Provided records:
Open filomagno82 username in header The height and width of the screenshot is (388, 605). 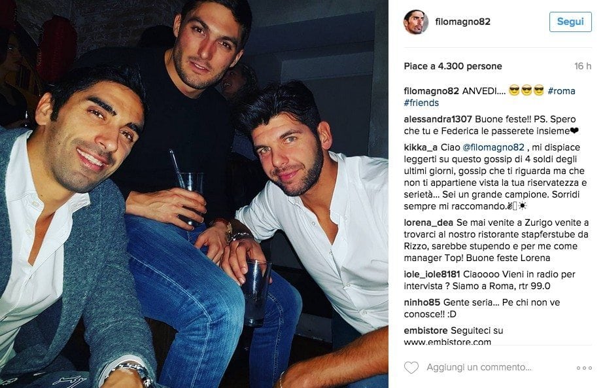(x=462, y=22)
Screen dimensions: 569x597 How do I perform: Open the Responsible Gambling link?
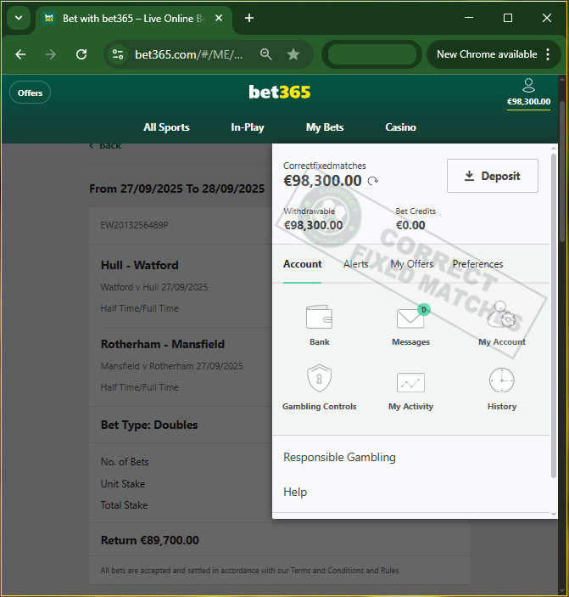tap(339, 457)
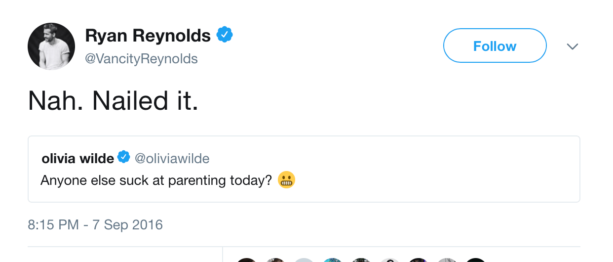This screenshot has height=262, width=613.
Task: Click Ryan Reynolds' profile picture
Action: (51, 46)
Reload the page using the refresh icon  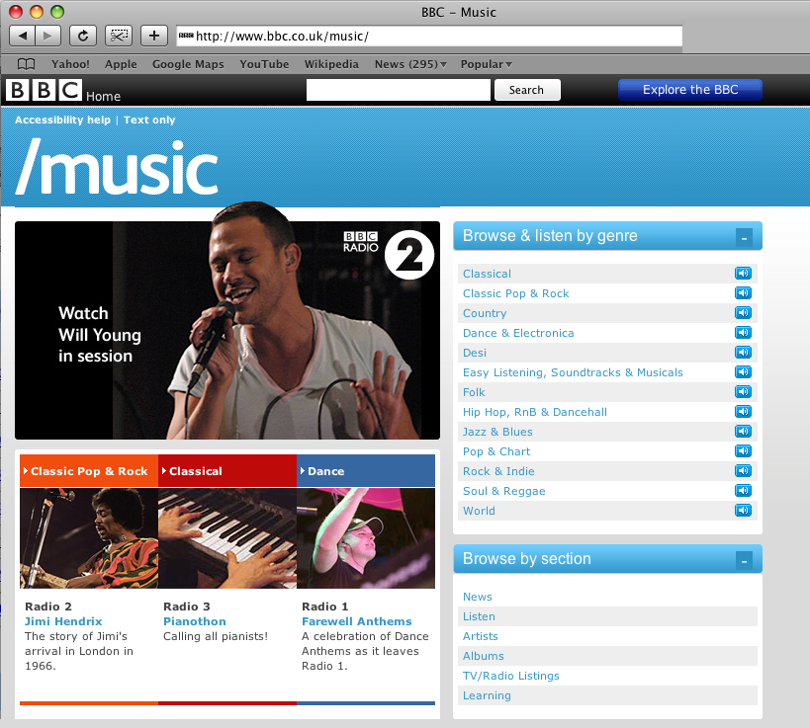click(x=82, y=36)
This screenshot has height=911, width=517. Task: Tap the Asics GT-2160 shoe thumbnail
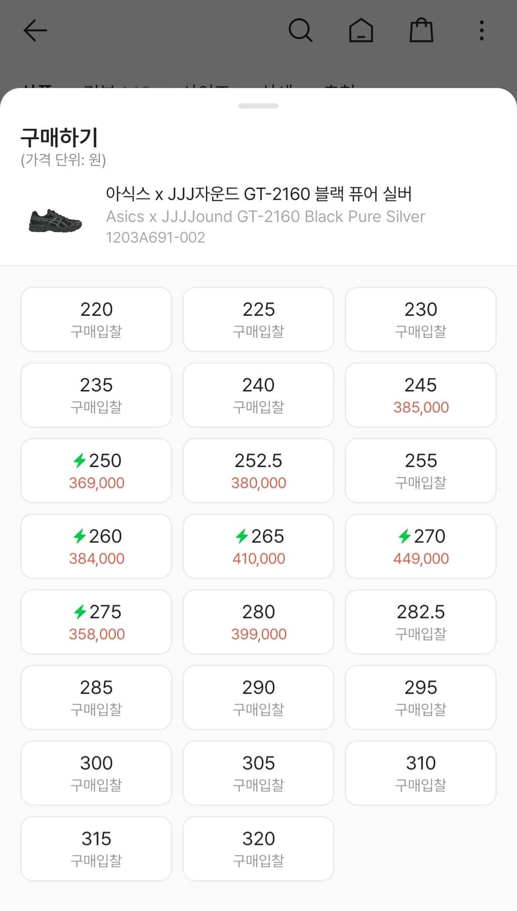(55, 220)
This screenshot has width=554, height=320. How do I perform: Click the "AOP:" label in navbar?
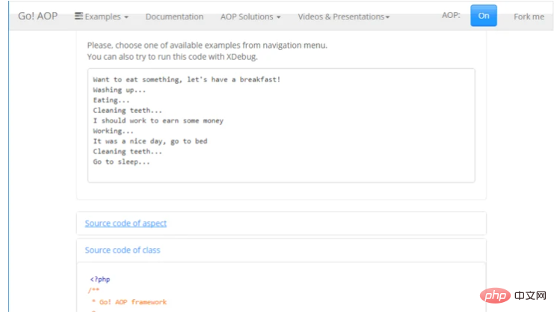[x=451, y=16]
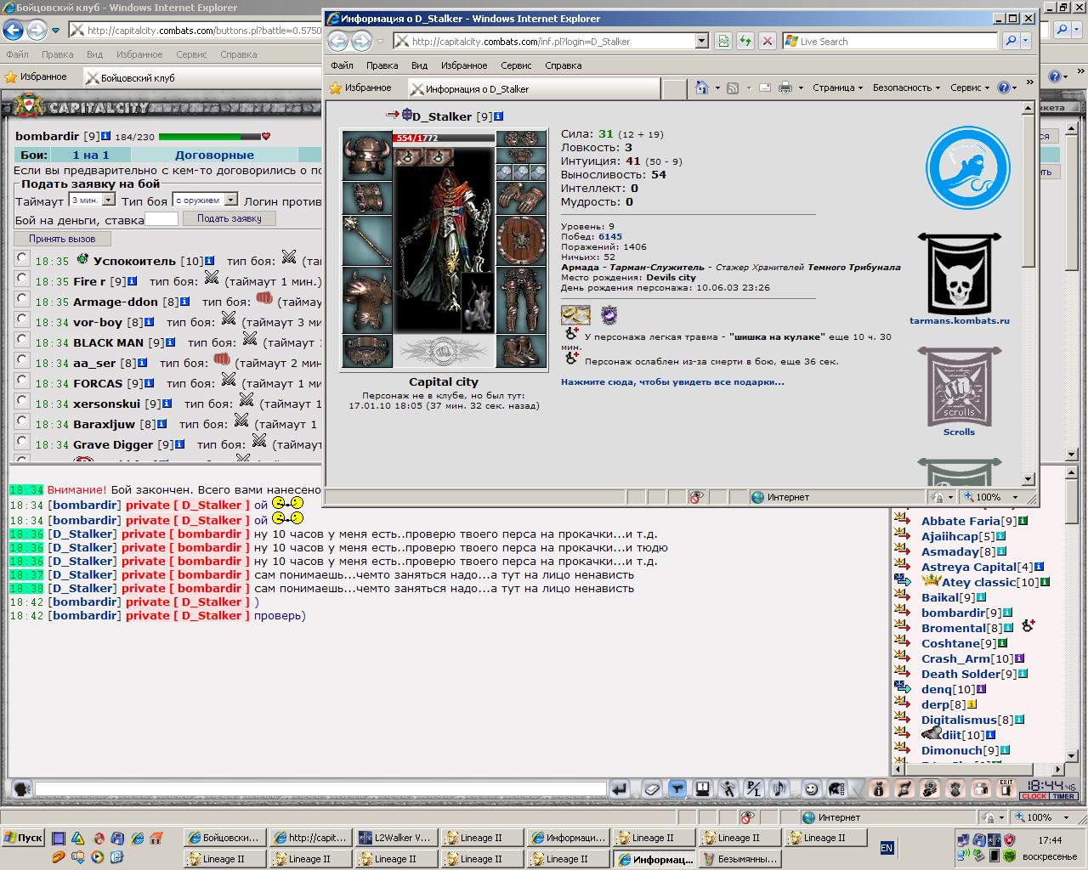Click link to see all gifts

click(672, 382)
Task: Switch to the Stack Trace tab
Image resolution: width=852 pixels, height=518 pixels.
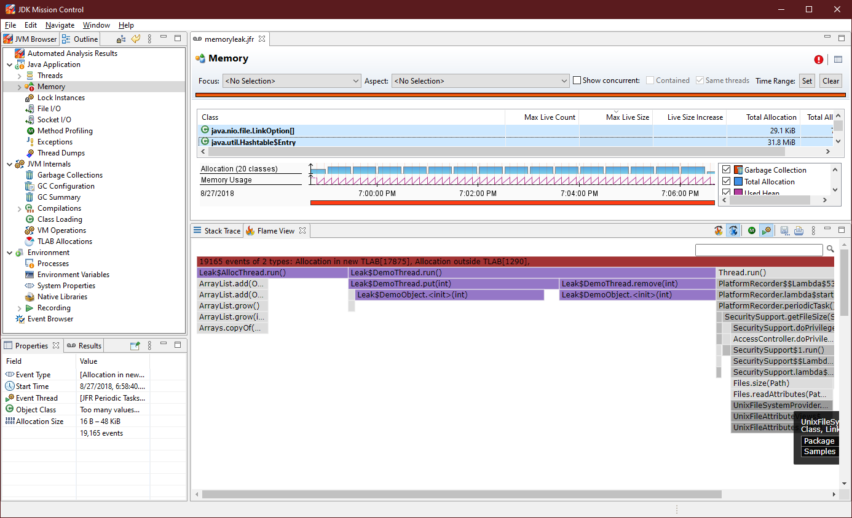Action: [217, 231]
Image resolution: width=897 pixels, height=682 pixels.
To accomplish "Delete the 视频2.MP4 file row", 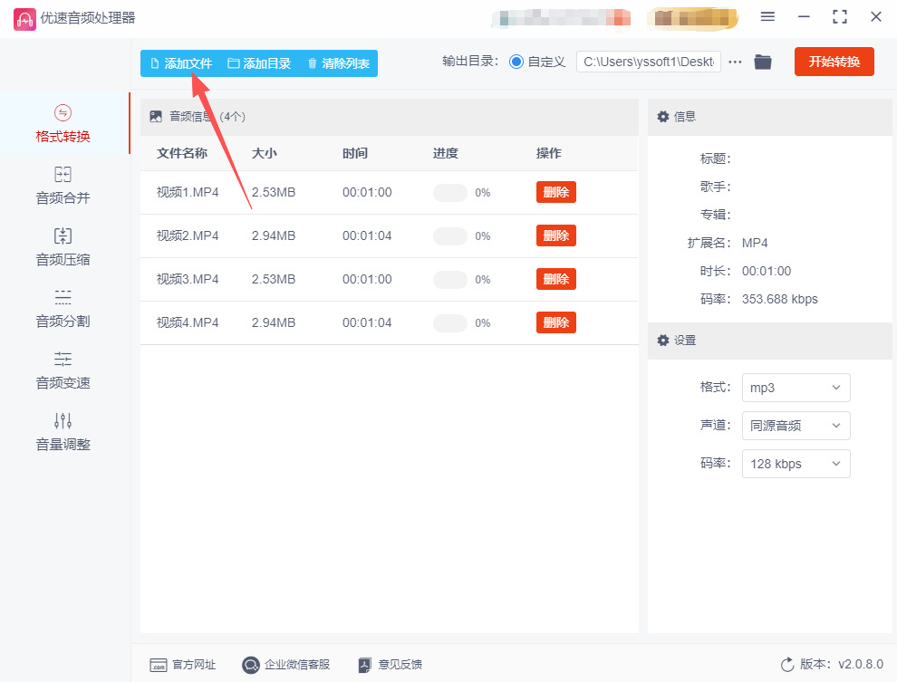I will tap(555, 235).
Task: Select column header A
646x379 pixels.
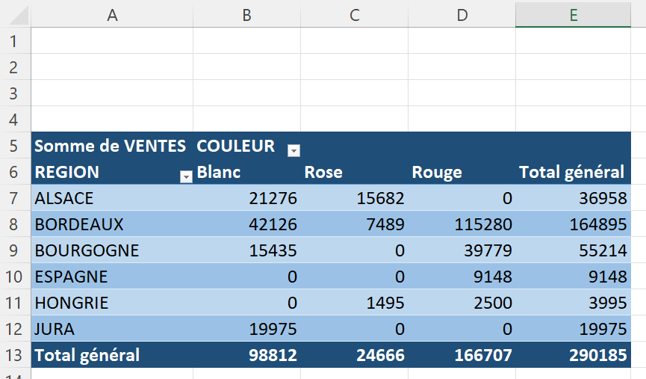Action: 112,14
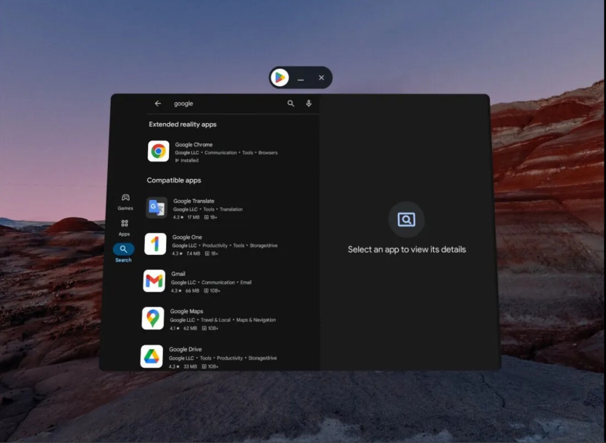Open the Google Maps listing title

(187, 311)
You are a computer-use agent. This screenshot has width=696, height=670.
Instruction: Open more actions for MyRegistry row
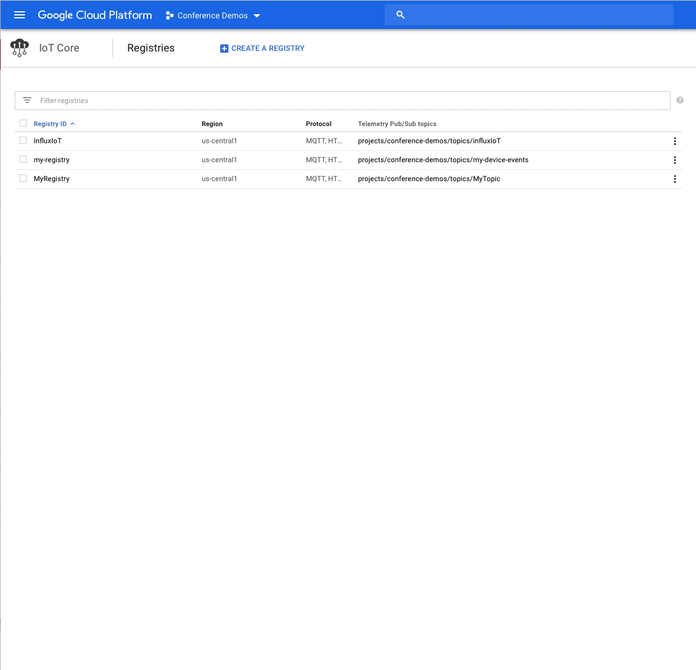point(675,179)
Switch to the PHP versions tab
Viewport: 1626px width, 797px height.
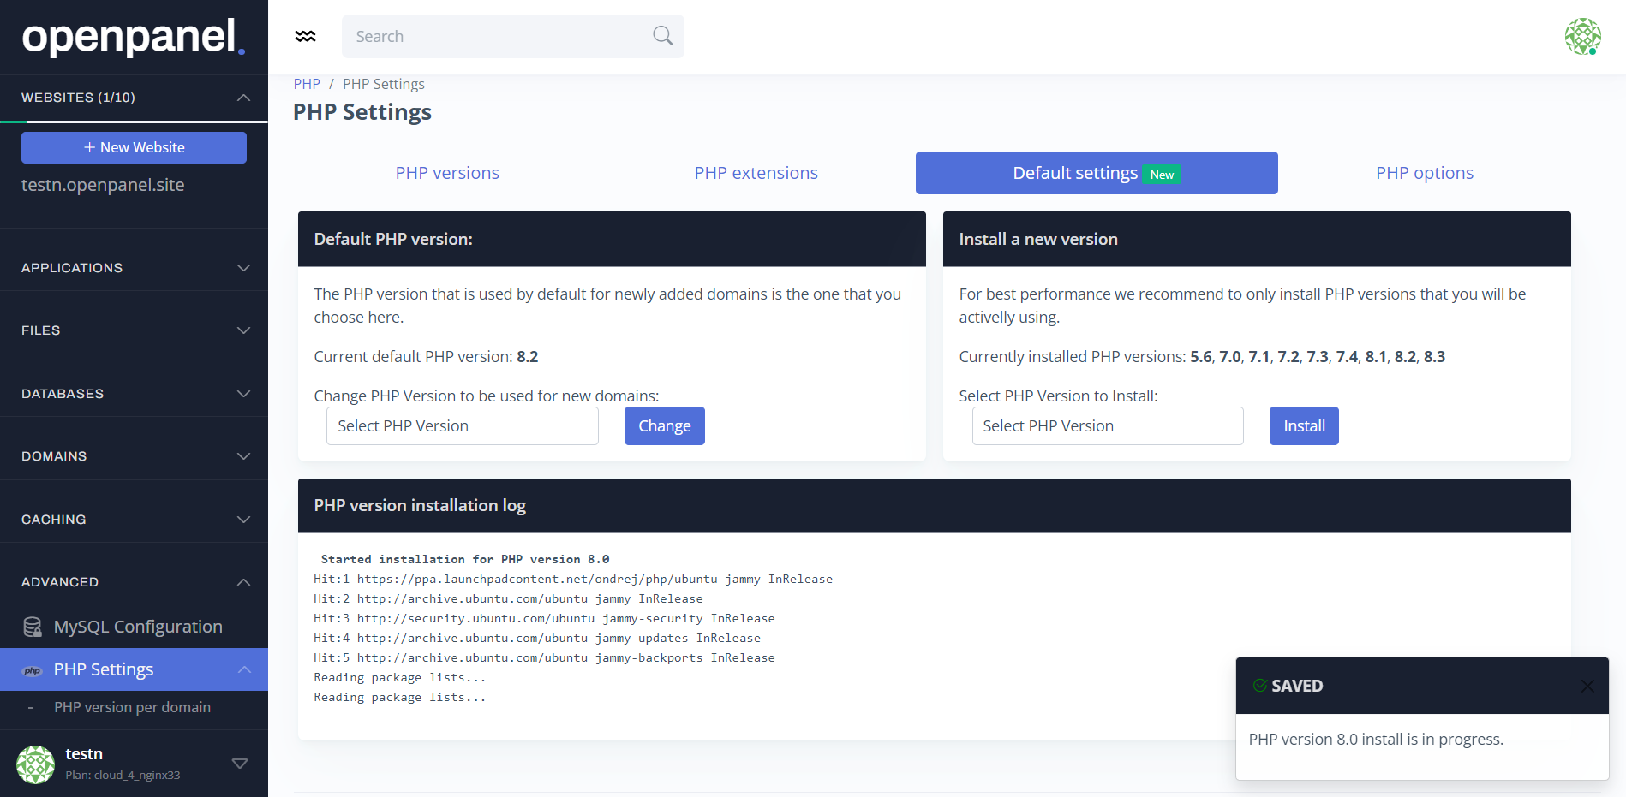pyautogui.click(x=447, y=173)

What this task involves:
Skip every picture. Repeat word for word the lines from the line holding "Task: Select column header A" through the end of the entries above.

Task output:
Task: Select column header A
646x379 pixels.
Action: 112,14
Open the Google Maps listing title

(187, 311)
You are a computer-use agent. This screenshot has width=696, height=670.
Instruction: Open more actions for MyRegistry row
point(675,179)
Switch to the PHP versions tab
Viewport: 1626px width, 797px height.
pyautogui.click(x=447, y=173)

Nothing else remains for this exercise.